Blog: http://vKnowledge.net
Reply
0 Kudos
vmroyale
Immortal
Immortal

Note: Discussion successfully moved from VMware ESXi 5 to Availability: HA & FT

every time I try to dismount the datastore.

What steps (or how) are you performing this?

Brian Atkinson | vExpert | VMTN Moderator | Author of "VCP5-DCV VMware Certified Professional-Data Center Virtualization on vSphere 5.5 Study Guide: VCP-550" | @vmroyale | http://vmroyale.com
Reply
0 Kudos
vSeanTHereisNoW
Contributor
Contributor

Thanks vMario. I know what the folder is for. My question is, what is the correct way to get HA to not use this datastore so that I can dismount it without errors.

Reply
0 Kudos
vSeanTHereisNoW
Contributor
Contributor

vmroyale, I see this error both when right-clicking on the datastore and selecting dismount in the vSphere client as well as using the SDK for some of my automation when calling host.getHostStorageSystem().unmountVmfsVolume(uuid).

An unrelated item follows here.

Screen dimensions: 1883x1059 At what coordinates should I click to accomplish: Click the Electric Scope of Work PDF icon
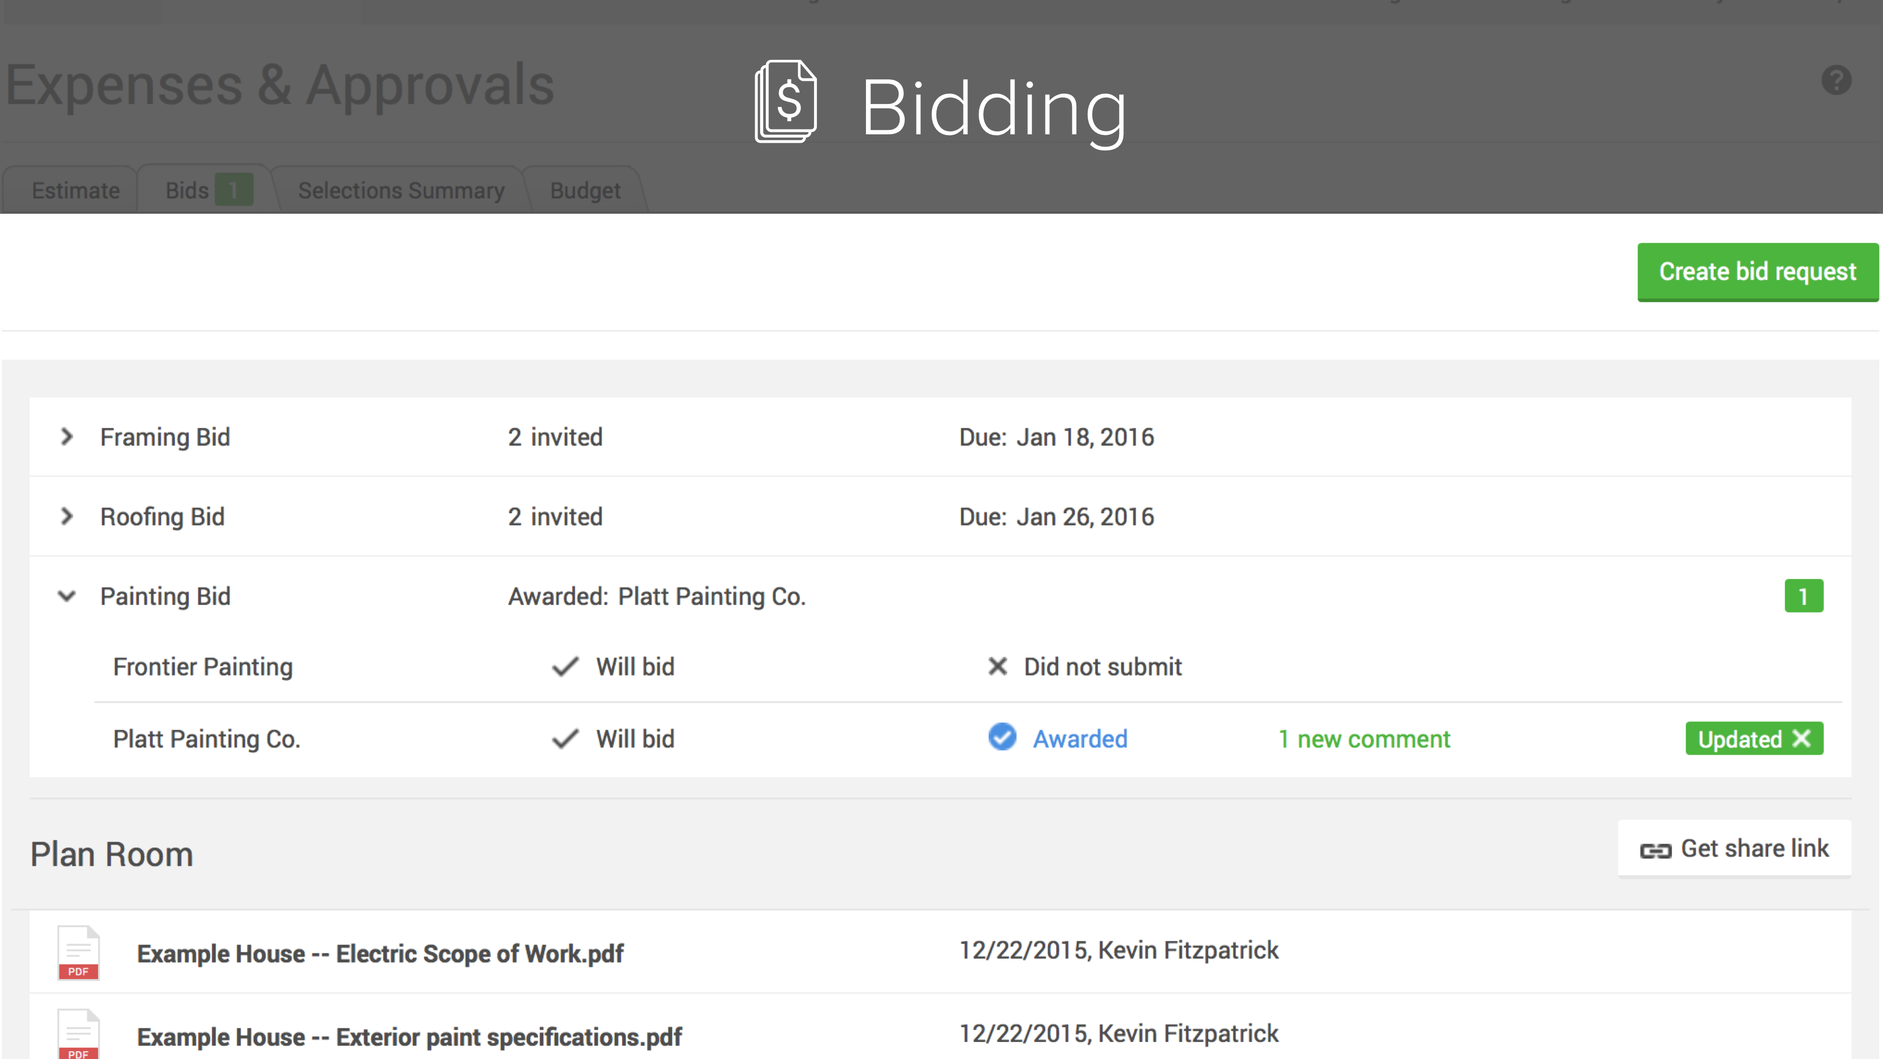(x=78, y=952)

I've seen the recommended storage removal steps:

  • Unregister all objects from the datastore including VMs and Templates
  • Ensure that no 3rd party tools are accessing the datastore
  • Ensure that no vSphere features, such as Storage I/O Control or Storage DRS, are using the device
  • Detach the device from the ESX host; this will also initiate an unmount operation
  • Physically unpresent the LUN from the ESX host using the appropriate array tools
  • Rescan the SAN
  • I've also seen recommendations to check the cluster HA settings and remove the datastore from the preferred list. In this cause though, the cluster HA settings do say to only use preferred datastores for datastore heartbeating and the datastore in question is not in the list as one of the preferred datastores.

    Reply
    0 Kudos
    vmroyale
    Immortal
    Immortal

    The .vSphere-HA directory is used by HA for things other than datstore heartbeating, so its presence is expected on all datastores. This is normal. Check out depping 's blog entry http://www.yellow-bricks.com/2012/11/23/what-is-that-poweron-file-in-my-vsphere-ha-folder/ for one of the uses of this directory.

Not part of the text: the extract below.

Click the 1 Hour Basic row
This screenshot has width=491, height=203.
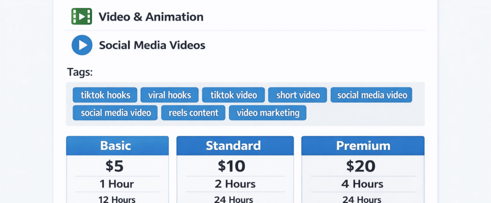[x=117, y=183]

    http://kb.vmware.com/kb/1033634 has possible solutions for this error, but definitely follow the correct procedure for removing LUNs/storage devices you listed earlier as well.

    I guess you could always disable HA and then remove the datastores, even though that is more work...
    Brian Atkinson | vExpert | VMTN Moderator | Author of "VCP5-DCV VMware Certified Professional-Data Center Virtualization on vSphere 5.5 Study Guide: VCP-550" | @vmroyale | http://vmroyale.com
    Reply
    0 Kudos
    depping
    Leadership
    Leadership

    HA uses this folder for various other reasons, for instance to track which virtual machines were powered on / off. So you cannot force HA not to use it. If this causes trouble you will need to disable HA before you take the unmount action.

    Reply
    0 Kudos
    SeanMcGinnis
    Contributor
    Contributor

    Thank you Duncan! Just to be sure I understand fully, the only way to get rid of the "failed to quiesce file activity on datastore" error message would be to disable HA completely, dismount the datastore, then reenable HA, correct?  Thanks!

    Reply
    0 Kudos
    admin
    Immortal
    Immortal

    HA should quiesce IO to the datastore without being disabled so seems like there is a bug here. Appreciate if you could file an SR so we can take a look at the logs and figure out what went wrong in your environment.

    Thanks,

    Elisha

    Reply
    0 Kudos
    CorporIT
    Contributor
    Contributor

    We are getting the same message when trying to unmount a NFS export on a NAS that has failed. Hopefully there is a fix for this.

    Thanks.

    Reply
    0 Kudos
    depping
    Leadership
    Leadership

    CorporIT wrote:

    We are getting the same message when trying to unmount a NFS export on a NAS that has failed. Hopefully there is a fix for this.

    Thanks.

    As Elisha mentions above, please file a bug if you have errors like these. That way engineering can research it and potentially solve it. I mount/unmount datastores regularly and haven't hit this yet...

    Reply
    0 Kudos
    jchampton
    Contributor
    Contributor

    I was having this same issue and I found the following post:

    http://adminotes.blogspot.com/2012/11/tips-vmware-cluster-remove-datastore.html

    I had been trying to remove the datastore via "Inventory->Datastores and Datastore clusters" (popped error for both hosts to which the datastore is attached) and also through "Inventory->Hosts and Clusters->Configuraiton->Storage" for the individual hosts.  I tried the unmounting from the "summary" tab per the article above, and it worked.  The interesting part was that I tried using the summary tab for the second host, and it failed with the error again. I then went to the Configuration->Storage page and tried removing it from there, and it worked.  Weird

    (Sorry for not logging a support incident, vmware)

    Reply
    0 Kudos
    wallbreakr
    Contributor
    Contributor

    same problem here. vSphere 5.1 and... ...SRM.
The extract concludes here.